Figuring that out did not take the romantic idiot out of me. I set up to solve the case and seek justice.
Two problems with that. One, the case was too obvious to be solved. Everybody knew what that would mean so nobody wanted to. Two, even if justice could be found, and that would take a certain amount of guillotine, the people and systems you'd have to make pay were the same ones that had the resources to help some of their victims. You could try to punish the carbon barons and their accomplices or you could beg them for money to save as many people as you could.
The first time I worked a tent megacity I decided I would beg. Felt like selling my soul, but what the hell is a soul worth compared to kids' lives? Ever since then I swallow my anger and suck up. Saves lives. It's a good bargain.
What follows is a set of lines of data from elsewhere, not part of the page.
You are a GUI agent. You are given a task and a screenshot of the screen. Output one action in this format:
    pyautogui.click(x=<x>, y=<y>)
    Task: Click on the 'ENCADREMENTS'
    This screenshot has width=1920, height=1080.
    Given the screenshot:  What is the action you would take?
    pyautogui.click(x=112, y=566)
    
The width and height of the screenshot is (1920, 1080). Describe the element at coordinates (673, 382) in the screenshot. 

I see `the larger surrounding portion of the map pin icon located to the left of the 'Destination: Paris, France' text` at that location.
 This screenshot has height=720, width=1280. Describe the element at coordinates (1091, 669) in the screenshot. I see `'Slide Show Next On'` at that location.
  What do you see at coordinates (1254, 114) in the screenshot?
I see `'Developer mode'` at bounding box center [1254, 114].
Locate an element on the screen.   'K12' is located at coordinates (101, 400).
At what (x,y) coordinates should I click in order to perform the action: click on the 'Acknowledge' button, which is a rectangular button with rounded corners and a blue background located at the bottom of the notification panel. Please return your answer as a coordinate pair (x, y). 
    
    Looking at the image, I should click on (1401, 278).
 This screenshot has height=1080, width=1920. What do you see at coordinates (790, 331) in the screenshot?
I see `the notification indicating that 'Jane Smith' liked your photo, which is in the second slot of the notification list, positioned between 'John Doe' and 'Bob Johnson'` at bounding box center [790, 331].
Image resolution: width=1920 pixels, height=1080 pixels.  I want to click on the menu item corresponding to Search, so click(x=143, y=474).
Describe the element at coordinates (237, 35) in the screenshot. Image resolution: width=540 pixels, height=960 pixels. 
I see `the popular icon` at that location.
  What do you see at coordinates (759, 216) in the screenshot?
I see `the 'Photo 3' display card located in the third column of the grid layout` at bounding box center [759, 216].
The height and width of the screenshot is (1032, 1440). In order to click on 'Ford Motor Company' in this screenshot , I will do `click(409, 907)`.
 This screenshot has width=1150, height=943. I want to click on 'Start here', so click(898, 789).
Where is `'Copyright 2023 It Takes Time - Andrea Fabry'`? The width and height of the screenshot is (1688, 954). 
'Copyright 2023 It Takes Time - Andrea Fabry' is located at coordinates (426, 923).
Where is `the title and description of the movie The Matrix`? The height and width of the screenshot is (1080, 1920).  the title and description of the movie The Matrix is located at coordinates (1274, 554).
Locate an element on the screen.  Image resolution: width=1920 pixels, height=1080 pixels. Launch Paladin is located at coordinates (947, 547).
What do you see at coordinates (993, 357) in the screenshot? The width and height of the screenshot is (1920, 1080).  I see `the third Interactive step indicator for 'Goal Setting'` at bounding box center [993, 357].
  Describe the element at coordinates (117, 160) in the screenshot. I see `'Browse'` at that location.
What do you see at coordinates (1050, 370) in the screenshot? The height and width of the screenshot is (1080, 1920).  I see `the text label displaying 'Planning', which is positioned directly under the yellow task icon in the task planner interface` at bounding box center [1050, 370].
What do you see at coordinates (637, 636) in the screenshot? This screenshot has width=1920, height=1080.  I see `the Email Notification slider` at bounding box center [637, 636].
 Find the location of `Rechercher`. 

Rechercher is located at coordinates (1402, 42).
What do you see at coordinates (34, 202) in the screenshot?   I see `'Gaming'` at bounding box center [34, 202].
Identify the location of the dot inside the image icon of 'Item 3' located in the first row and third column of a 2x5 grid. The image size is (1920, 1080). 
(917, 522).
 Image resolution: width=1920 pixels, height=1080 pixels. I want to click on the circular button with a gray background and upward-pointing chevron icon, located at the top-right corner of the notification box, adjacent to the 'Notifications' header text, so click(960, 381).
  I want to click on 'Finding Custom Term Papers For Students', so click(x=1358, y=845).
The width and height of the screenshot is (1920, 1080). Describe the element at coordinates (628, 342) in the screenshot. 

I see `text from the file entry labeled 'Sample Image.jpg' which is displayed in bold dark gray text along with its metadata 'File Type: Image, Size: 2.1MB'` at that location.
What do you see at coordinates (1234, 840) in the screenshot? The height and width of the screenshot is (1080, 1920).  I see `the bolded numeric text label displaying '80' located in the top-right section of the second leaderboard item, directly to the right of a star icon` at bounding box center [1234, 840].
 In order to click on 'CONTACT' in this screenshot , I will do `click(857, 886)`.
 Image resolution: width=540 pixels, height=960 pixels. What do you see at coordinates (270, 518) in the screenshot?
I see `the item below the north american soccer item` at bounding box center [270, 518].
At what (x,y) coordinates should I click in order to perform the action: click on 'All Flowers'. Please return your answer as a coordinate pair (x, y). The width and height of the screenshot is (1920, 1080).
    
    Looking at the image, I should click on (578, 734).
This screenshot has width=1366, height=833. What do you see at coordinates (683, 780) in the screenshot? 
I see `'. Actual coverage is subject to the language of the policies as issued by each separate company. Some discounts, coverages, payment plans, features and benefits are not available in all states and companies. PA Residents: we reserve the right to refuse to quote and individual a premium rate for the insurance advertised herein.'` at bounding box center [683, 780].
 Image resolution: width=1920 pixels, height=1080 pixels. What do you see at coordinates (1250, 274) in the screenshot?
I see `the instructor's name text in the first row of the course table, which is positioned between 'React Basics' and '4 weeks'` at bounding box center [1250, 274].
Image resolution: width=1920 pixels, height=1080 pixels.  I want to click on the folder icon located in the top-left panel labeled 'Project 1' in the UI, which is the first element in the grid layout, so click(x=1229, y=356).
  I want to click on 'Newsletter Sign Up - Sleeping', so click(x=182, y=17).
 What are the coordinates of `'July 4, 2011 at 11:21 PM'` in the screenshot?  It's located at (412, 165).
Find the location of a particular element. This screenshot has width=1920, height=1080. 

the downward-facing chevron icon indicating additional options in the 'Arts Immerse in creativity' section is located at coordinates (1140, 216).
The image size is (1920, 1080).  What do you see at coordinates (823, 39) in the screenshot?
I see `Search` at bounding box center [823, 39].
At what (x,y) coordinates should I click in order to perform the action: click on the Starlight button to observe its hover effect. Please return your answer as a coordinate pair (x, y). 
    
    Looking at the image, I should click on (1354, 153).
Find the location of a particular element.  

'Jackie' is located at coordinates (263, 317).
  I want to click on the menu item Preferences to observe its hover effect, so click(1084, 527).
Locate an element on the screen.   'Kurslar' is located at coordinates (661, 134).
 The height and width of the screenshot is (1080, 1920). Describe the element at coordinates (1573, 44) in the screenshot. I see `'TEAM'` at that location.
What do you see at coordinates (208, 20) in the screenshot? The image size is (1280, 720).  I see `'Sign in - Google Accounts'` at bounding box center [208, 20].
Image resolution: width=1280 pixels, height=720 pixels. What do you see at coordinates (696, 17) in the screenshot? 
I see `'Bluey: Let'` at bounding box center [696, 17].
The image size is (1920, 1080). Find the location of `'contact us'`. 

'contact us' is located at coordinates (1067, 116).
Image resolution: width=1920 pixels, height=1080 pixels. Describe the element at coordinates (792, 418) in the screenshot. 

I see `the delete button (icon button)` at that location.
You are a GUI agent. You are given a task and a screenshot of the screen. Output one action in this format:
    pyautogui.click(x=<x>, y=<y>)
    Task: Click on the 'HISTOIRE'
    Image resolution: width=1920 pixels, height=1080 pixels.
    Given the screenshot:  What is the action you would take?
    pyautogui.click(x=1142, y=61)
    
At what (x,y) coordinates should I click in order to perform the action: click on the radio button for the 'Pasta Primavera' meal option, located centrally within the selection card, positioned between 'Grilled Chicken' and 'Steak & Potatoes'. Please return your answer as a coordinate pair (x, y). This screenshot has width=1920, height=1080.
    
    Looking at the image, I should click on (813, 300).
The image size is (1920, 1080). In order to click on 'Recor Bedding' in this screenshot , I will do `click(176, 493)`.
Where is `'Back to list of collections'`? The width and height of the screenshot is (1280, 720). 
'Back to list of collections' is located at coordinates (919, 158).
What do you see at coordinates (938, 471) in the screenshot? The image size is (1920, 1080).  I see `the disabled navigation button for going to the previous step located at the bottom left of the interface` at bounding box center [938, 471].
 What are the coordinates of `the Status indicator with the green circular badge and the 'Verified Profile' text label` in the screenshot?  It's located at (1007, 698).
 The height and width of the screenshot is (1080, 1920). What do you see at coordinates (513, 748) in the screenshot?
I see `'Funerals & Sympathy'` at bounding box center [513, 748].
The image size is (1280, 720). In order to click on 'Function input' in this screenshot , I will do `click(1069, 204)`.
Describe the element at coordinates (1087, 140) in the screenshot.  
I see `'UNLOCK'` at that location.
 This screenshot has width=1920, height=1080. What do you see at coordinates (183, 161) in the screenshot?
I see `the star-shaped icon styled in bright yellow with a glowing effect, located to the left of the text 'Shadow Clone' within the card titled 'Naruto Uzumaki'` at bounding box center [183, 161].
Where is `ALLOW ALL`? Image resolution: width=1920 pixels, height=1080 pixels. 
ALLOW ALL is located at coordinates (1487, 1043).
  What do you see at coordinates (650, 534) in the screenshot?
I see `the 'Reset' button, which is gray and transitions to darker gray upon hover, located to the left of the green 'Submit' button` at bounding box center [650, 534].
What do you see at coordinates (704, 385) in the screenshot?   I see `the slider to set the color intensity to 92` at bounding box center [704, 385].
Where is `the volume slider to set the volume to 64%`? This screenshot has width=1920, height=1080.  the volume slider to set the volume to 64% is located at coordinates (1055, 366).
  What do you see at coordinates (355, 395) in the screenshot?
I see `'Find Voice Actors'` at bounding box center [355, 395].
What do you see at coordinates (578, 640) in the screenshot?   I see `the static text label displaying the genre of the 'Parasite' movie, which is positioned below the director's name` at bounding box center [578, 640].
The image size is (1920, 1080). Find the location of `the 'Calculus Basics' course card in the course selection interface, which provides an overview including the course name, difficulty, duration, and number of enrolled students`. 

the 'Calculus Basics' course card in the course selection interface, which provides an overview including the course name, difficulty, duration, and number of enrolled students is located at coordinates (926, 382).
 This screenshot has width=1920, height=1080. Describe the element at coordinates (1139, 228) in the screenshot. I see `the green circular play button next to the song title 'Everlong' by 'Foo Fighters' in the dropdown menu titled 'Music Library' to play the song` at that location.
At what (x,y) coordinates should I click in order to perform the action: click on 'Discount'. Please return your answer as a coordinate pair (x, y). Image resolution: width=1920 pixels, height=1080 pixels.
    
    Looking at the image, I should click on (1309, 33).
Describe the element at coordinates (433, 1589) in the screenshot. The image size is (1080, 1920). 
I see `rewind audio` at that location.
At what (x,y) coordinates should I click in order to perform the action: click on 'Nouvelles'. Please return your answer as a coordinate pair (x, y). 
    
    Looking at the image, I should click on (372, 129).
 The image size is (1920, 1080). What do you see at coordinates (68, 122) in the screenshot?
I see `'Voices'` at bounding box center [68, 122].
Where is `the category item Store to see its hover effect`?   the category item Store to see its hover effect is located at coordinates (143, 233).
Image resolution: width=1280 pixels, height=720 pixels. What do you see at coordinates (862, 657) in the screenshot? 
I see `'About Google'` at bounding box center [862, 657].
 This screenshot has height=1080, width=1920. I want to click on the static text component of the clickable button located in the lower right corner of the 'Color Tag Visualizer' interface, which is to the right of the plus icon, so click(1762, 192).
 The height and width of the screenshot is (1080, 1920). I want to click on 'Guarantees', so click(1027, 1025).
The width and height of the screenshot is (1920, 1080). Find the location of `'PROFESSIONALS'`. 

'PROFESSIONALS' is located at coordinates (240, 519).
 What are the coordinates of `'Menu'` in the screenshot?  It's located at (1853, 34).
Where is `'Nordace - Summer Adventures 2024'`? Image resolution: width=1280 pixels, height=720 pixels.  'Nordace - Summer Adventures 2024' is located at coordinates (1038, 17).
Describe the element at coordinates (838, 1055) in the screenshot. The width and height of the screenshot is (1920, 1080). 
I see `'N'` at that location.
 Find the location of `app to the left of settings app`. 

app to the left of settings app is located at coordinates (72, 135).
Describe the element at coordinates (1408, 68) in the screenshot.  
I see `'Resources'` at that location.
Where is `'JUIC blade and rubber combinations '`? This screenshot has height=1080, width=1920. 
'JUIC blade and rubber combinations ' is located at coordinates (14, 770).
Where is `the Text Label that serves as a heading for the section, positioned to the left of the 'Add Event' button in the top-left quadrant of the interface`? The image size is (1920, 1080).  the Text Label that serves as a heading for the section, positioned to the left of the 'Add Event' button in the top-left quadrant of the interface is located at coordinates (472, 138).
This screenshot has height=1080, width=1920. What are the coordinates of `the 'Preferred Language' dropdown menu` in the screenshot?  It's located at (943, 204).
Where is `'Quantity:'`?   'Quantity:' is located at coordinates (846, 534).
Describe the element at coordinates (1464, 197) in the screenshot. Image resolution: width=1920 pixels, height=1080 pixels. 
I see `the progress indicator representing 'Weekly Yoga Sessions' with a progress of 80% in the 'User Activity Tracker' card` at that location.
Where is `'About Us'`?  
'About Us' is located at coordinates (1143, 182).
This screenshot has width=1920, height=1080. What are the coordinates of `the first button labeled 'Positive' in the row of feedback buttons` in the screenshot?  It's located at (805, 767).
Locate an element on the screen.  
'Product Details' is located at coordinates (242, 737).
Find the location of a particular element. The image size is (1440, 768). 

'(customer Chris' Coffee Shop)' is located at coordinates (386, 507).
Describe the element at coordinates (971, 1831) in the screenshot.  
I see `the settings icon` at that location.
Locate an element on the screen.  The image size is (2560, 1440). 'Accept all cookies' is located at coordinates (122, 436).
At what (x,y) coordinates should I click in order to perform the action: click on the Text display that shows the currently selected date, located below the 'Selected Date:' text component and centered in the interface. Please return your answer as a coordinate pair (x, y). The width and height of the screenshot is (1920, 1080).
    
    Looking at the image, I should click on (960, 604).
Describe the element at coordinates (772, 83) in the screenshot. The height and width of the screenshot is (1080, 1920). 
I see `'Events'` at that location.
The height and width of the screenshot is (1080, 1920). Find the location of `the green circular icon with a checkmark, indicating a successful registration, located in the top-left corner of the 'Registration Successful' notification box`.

Besides, I no longer think there was a murder. Yes, a lot of people die in ways even an amateur forensic statistician with dyscalculia and no database access can trace back to some of the people whose parties I go to, but - killing Earth? We loved her when she was pleasing and pliant to our needs. It's easy to think that this dustbowl-eyed place of storms and heatwaves isn't Earth but a vengeful haunted house. But that's on us. It's still herself, with a climate and a biosphere, just not ones we find easy to live and prosper in.
Earth doesn't even bother to sneer at us.
Fair enough. I don't love her and I don't work for her either. Not anymore. But there are nights when I can't pretend to believe the lie of maybe one day. When I can tell I'm running out of bits of myself to sell. Those nights I open a window and accept her embrace even in places where this risks death by heat, smoke, or worse. I know neither one of us cares. That might be the last honest thing in my world.